Tally every line of the material where "computer" occurs, then write the total by itself.

┏━━

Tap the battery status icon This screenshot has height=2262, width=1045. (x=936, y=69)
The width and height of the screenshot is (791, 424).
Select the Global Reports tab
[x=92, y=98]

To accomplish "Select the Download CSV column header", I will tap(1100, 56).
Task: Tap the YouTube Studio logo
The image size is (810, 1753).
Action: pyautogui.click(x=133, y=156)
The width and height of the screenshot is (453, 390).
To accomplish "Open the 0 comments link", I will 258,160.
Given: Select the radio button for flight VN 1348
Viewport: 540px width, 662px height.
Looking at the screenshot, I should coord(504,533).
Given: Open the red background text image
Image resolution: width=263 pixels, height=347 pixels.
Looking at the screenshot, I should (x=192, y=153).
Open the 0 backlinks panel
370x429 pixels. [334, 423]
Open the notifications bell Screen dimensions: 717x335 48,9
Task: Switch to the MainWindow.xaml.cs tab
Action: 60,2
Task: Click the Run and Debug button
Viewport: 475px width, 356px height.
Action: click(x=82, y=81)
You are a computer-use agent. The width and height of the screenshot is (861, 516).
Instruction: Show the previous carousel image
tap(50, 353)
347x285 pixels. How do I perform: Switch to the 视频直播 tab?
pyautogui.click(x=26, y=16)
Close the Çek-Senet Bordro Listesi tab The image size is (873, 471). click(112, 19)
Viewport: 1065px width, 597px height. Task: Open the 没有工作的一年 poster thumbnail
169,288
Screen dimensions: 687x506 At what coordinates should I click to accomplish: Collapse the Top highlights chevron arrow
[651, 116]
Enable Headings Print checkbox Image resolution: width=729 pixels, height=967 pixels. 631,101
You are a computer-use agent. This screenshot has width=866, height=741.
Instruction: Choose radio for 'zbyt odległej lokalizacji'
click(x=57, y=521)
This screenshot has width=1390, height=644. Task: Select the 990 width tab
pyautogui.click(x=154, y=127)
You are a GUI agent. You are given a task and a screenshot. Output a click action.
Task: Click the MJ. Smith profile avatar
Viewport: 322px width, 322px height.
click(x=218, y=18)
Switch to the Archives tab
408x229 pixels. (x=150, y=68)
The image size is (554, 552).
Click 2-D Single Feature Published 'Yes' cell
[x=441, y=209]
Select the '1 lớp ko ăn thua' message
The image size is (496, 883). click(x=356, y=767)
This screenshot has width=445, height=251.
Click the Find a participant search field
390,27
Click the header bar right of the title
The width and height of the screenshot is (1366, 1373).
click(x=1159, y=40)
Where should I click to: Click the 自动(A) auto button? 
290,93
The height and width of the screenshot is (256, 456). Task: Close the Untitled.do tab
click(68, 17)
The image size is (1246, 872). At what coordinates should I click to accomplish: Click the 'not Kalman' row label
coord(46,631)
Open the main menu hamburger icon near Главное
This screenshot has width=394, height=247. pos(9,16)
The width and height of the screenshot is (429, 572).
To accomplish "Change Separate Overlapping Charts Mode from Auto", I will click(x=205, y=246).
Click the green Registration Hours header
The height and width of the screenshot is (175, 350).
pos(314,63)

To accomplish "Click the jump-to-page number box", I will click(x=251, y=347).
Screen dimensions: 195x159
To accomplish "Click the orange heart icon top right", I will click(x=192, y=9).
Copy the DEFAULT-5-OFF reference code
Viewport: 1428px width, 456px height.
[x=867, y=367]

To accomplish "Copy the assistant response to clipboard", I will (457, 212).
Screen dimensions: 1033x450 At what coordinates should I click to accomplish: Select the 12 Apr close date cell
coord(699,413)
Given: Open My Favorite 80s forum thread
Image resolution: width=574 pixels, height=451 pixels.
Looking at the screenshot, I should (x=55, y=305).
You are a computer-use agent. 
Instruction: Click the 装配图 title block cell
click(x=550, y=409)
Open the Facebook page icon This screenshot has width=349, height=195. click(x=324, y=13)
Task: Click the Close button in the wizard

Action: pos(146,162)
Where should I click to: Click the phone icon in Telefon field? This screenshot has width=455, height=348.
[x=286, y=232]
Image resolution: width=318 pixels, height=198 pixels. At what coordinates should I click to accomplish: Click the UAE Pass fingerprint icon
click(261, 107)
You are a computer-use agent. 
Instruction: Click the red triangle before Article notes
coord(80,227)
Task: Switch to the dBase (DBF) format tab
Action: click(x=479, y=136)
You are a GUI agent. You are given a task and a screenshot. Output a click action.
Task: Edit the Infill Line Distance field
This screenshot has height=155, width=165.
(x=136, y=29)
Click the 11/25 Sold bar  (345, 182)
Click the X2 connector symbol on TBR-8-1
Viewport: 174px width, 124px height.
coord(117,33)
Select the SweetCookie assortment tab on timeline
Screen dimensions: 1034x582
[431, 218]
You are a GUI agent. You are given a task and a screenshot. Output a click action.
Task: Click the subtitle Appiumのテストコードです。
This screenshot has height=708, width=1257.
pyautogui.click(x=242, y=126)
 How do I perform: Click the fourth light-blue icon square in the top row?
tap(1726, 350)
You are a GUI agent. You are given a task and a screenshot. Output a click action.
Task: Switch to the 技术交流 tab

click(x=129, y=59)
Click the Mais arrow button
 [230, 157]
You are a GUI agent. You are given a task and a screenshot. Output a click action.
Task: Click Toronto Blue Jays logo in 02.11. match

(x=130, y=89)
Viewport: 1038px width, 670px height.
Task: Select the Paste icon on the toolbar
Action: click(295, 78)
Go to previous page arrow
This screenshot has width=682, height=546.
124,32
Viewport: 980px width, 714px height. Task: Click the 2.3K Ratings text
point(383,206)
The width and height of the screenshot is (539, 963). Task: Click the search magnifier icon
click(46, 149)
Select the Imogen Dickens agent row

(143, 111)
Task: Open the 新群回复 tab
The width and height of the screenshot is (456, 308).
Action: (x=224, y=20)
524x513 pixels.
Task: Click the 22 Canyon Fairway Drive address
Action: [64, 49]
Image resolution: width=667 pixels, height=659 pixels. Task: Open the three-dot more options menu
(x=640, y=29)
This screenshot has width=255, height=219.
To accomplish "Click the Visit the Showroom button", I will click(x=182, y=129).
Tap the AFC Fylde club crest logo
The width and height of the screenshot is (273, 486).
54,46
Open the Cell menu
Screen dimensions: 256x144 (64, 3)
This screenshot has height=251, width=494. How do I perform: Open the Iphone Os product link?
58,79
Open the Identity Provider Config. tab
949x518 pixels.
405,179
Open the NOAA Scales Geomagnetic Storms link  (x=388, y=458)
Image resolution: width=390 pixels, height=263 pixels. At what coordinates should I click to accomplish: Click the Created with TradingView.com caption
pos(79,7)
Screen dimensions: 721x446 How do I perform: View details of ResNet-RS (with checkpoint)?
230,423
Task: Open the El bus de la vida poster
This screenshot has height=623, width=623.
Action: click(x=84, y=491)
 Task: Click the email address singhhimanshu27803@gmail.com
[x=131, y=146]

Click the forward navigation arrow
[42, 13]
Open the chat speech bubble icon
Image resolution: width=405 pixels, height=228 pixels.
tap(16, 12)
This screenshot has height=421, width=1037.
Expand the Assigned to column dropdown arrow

┗━━

### WORKED SOLUTION
4